AIM OF THE EXERCISE:
Exclude the pictures, then repeat the remaining data exactly.

═════ DATASET RECORDS ═════

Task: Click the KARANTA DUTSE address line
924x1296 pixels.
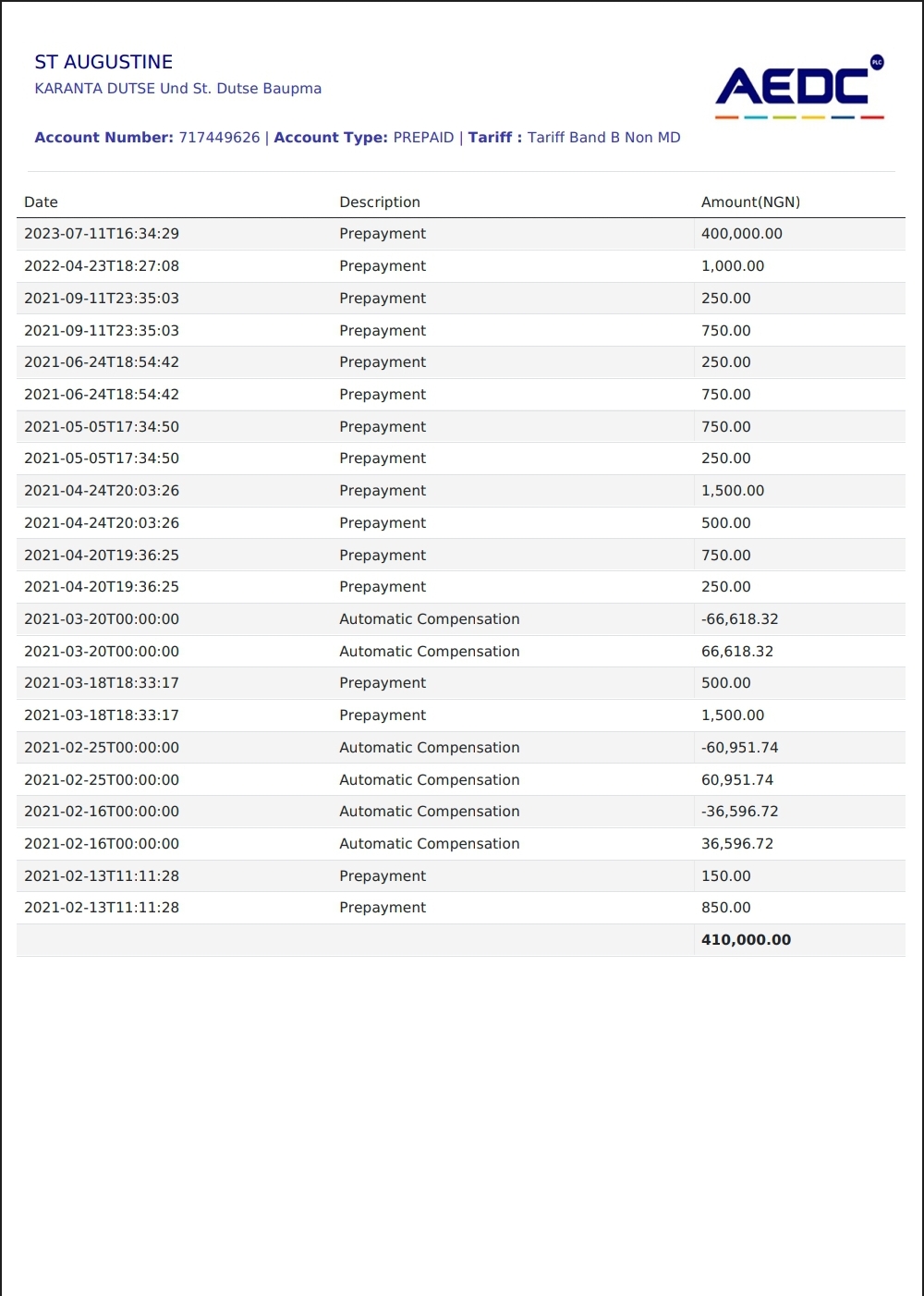Action: click(177, 89)
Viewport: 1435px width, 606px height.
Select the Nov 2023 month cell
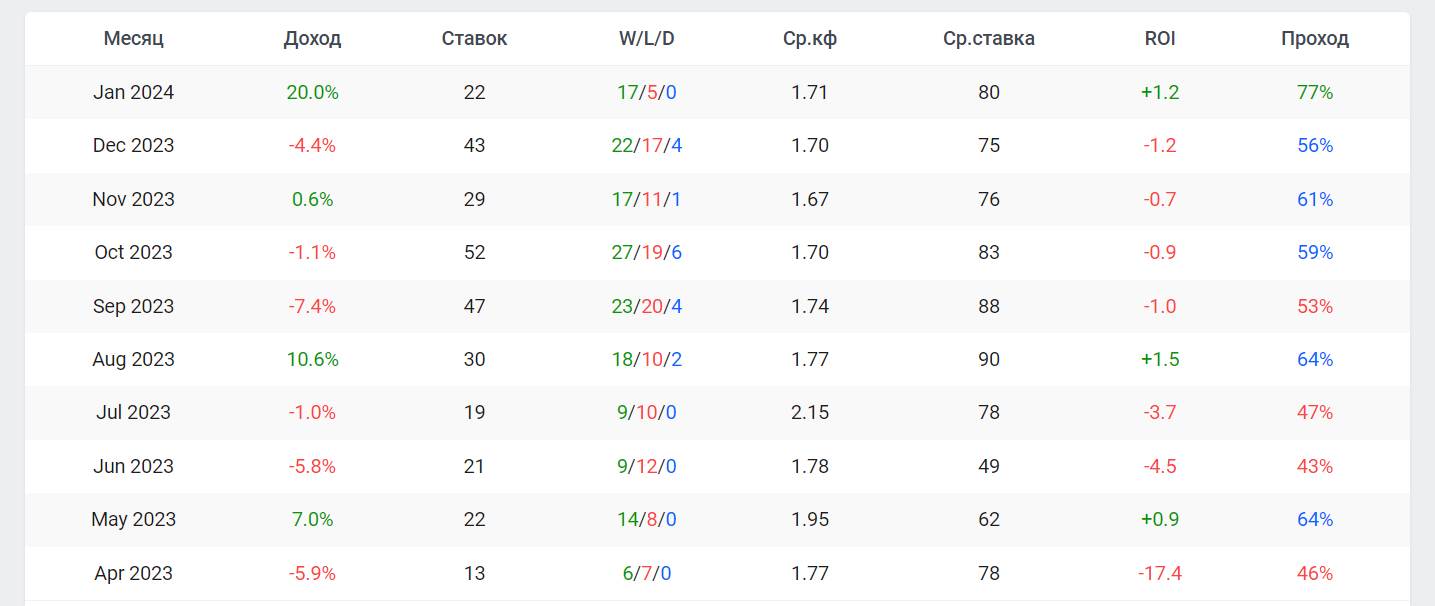tap(133, 199)
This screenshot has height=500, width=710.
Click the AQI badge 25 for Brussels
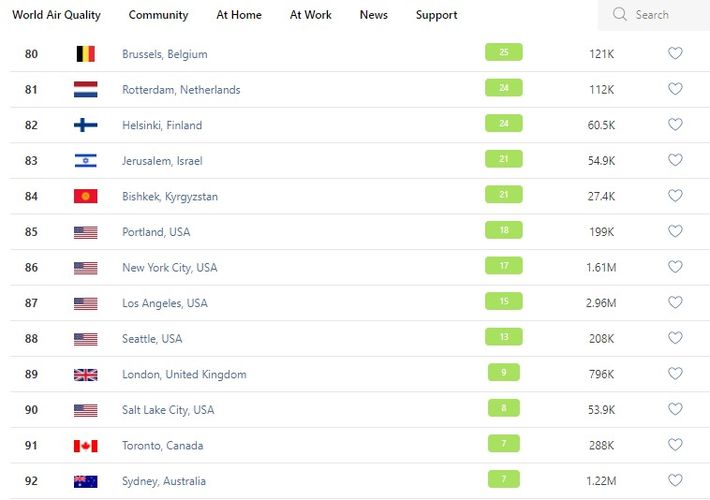pos(503,52)
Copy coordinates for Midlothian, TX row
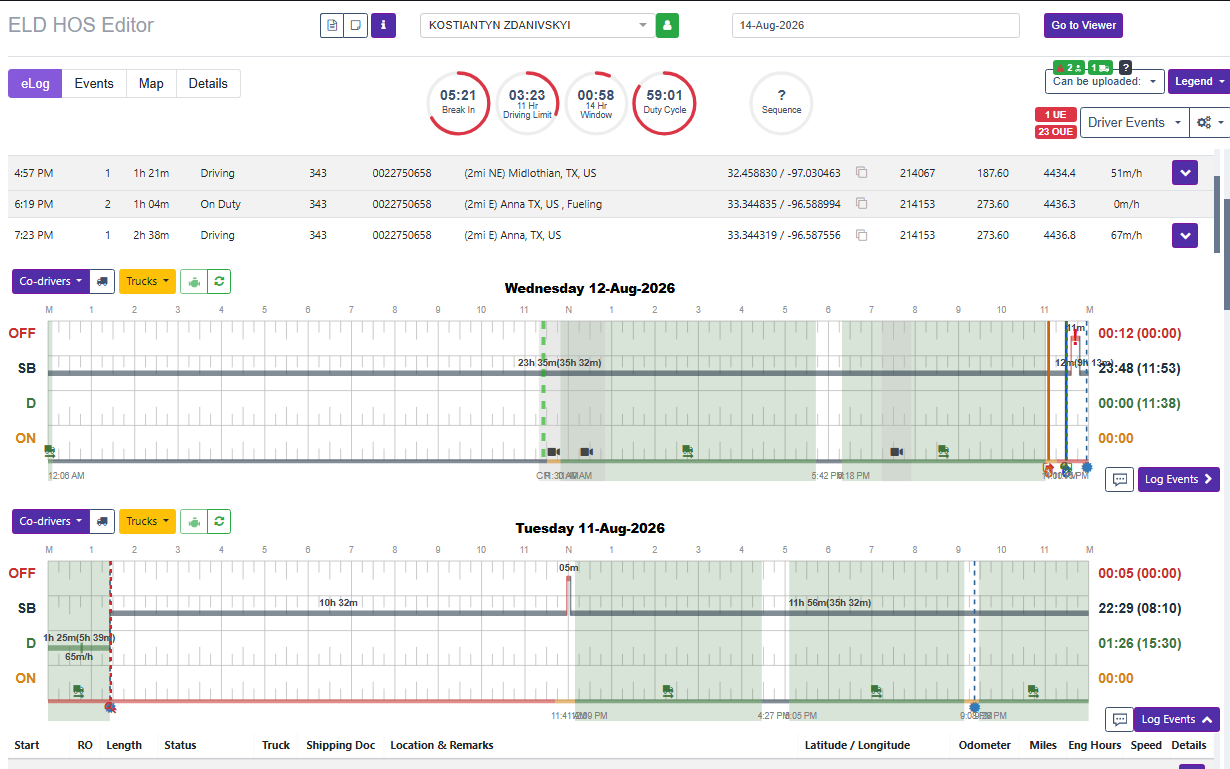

═════

OUTPUT OF THE EXERCISE:
Task: Click the KARANTA DUTSE address line
924x1296 pixels.
Action: click(177, 89)
Viewport: 1435px width, 606px height.
Select the Nov 2023 month cell
tap(133, 199)
This screenshot has height=500, width=710.
Click the AQI badge 25 for Brussels
pos(503,52)
Copy coordinates for Midlothian, TX row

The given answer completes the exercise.